What causes hair loss in women?
Irregular amounts of thyroid hormones within the body can cause a multitude of problems, including hair loss. Having healthy thyroid hormone levels is important for your hair as well as for your overall health. Dr. Ruthie Harper will perform a complete testing for optimal thyroid function-critical for healthy hair as part of your evaluation.
Polycystic ovary syndrome (PCOS)
An evaluation for polycystic ovary syndrome (PCOS) is important as well. Women who experience hormonal imbalances could show higher levels of androgens (male hormones) which could result in extra hair on the face and body. This ultimately causes hair on the scalp to thin, as well as irregular menstrual cycles, acne, and weight gain.
Autoimmune hair loss
Often called alopecia areata, this condition causes hair to fall out in patches. It’s caused by the body’s own immune system mistakenly attacking healthy hair follicles. In most cases, the damage is not permanent. When alopecia areata occurs, the missing patches usually grow back in 6 months to a year. In rare cases, people may lose all of the hair on their scalp and body, a condition called alopecia universalis.
Female pattern hair loss (Androgenetic alopecia)
If your mother, aunts, or grandmothers have experienced hair loss, it’s likely that you will experience it as well.
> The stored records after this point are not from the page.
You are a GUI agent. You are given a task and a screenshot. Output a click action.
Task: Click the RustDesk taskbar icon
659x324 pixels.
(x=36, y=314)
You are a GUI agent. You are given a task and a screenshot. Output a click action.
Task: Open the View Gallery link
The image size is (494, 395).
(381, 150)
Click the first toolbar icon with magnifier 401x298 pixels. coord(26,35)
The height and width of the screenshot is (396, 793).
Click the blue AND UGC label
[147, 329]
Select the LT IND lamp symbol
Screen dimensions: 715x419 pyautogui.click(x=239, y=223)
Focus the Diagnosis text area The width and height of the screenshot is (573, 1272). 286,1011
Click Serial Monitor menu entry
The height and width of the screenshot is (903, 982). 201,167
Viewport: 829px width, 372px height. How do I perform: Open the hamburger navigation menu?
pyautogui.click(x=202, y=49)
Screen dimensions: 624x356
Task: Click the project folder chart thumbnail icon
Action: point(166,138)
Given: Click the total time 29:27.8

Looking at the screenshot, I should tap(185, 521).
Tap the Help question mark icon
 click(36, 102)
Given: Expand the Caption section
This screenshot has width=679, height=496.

Typically, each time a normal hair follicle is shed, it’s replaced by hair that is equal in size. However, women with female-pattern hair loss have new hair that is finer and thinner. Eventually the hair follicles shrink and may stop producing hair altogether.
According to the American Academy of Dermatology, 50% of women see this in their late 50s or 60s, although it can happen at any time.
Fungal infections (Ringworm)
Ringworm is a fungal infection that can affect the scalp, triggering a distinct pattern of hair loss that occurs in itchy, round patches. Bald areas can appear scaly and red. This condition is usually treated with antifungal medication. Family members should be checked for symptoms too since the fungus is easily spread by direct contact.
During menopause, changing estrogen, progesterone, and testosterone levels can create imbalances where hair loss is accelerated and new hair growth is slowed.
Many women notice fuller hair during pregnancy due to hormonal changes that keep resting hairs from falling out as they normally would. After childbirth, when hormones suddenly shift, a sudden and sometimes alarming amount of hair may be lost all at one time. It may take up to 2 years for hair to return to normal without proper care and intervention.
Many women experiencing hair thinning or hair loss are often iron deficient. Replenishing the iron stores of balding patients increases their chances of hair growth in most cases, and stops hair loss in nearly every patient.
However, too much iron can be toxic so it’s important to follow the advice of a medical professional. Reasons why low iron levels might be present in the body include, heavy periods, postpartum blood loss, ulcers, and inflammation of the stomach with bleeding of the digestive tract.
Medication, such as birth control pills
Birth control pills have a little known side effect in the form of a higher potential for hair loss in women with a family history of hair loss. Other medications linked to hair loss include blood thinners and medicines that treat high blood pressure, heart disease, arthritis, and depression.
You may lose more than just weight with a crash diet. Many people noticed hair loss within 3-6 months after losing more than 15 pounds, especially in weight loss programs that don’t include proper nutrition and vitamin supplementation.
Certain hairstyles such as extensions, cornrows, or tight ponytails can irritate the scalp and hair loss in a condition often called traction alopecia. Certain treatments such as hair dyes, chemical treatments, bad brushes, tight rollers, blow dryers, and flat irons can result in damage, breakage, and further hair loss. Removing the source of this irritation is critical due to how long-term use of these styles can cause scarring of the scalp and could lead to permanent hair loss.
This emotional/behavioral condition causes a compulsive tendency to pull hair from the scalp, brows, or eyelashes. Most of the hair pulling tends to occur in selected areas causing patchy hair loss instead of diffuse hair loss. Hair loss due to this cause cannot be treated effectively due to the psychological or emotional problems that must be addressed first.
Chemotherapy and radiation therapy are the most common side effects of cancer treatment. Both treatments can cause damage to hair follicles, often resulting in dramatic hair loss. Damage is almost always short-lived, however, a healthy hair regrowth regimen can be supported by a comprehensive hair restoration program.
Extreme physical or emotional stress from surgery or illness can cause a sudden loss of hair called telogen effluvium. This occurs when the hair follicles stop growing and life dormant, falling out within 2 to 3 months. Being that telogen effluvium is often caused by stress, surgery, or illness, hair growth is typically restored within 6 to 9 months.